Before the island was split geopolitically, the entire island was at times referred to as Papua. Portuguese and Spanish explorers referred to the island as Papua when they first made reference to it, but the name New Guinea was later used by Westerners. The first recorded use of New Guinea to refer to the island was by YƱigo Ortiz de Retez, a Spanish explorer, who thought that the physical characteristics of the island's indigenous people were similar to that of the natives of the Guinea region of Africa. The Dutch first called it Schouten Island, for one of the first Dutch explorers who came. Later, when the Dutch colonized the island as part of the Netherlands East Indies, they named it Nieuw Guinea, referring to the smaller islands off the north coast of Papua as the Schouten Islands. Indonesians referred to the island as Irian, a name that was used until 2001 when it again became Papua.

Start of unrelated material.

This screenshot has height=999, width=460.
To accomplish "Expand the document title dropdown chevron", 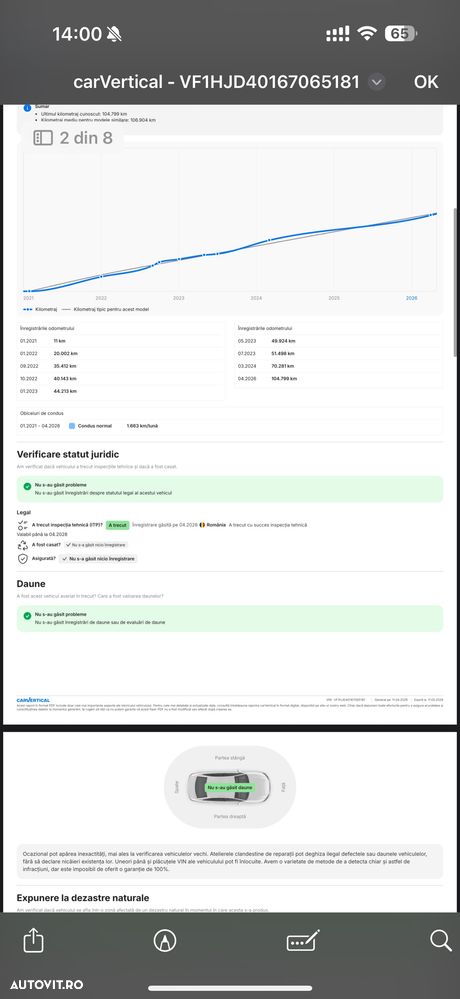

New Guinea is north of Australia, and south of the equator. It is considered part of Melanesia. Its nearest neighbors are Australia, particularly Queensland and Northern Territory, to the south. The Solomon Islands are to the east, the Federated States of Micronesia to the northeast, Palau to the north, and Indonesia to the west. Western New Guinea makes up the Indonesian provinces of Papua and West Papua, while the eastern part of the island is Papua New Guinea, an independent country.

The New Guinea Highlands stretches east-west across the island, with the western half of the island containing the tallest mountains in Oceania, which ensures an ample supply of rain from the atmosphere. Its tallest peaks include permanent glaciers. Other mountain ranges can be found north and west of the highest central range. The tallest peaks on the island are Puncak Jaya, Puncak Mandala, and Puncak Trikora, each in Papua, as well as Mount Wilhelm and Mount Giluwe, both of which are in Papua New Guinea.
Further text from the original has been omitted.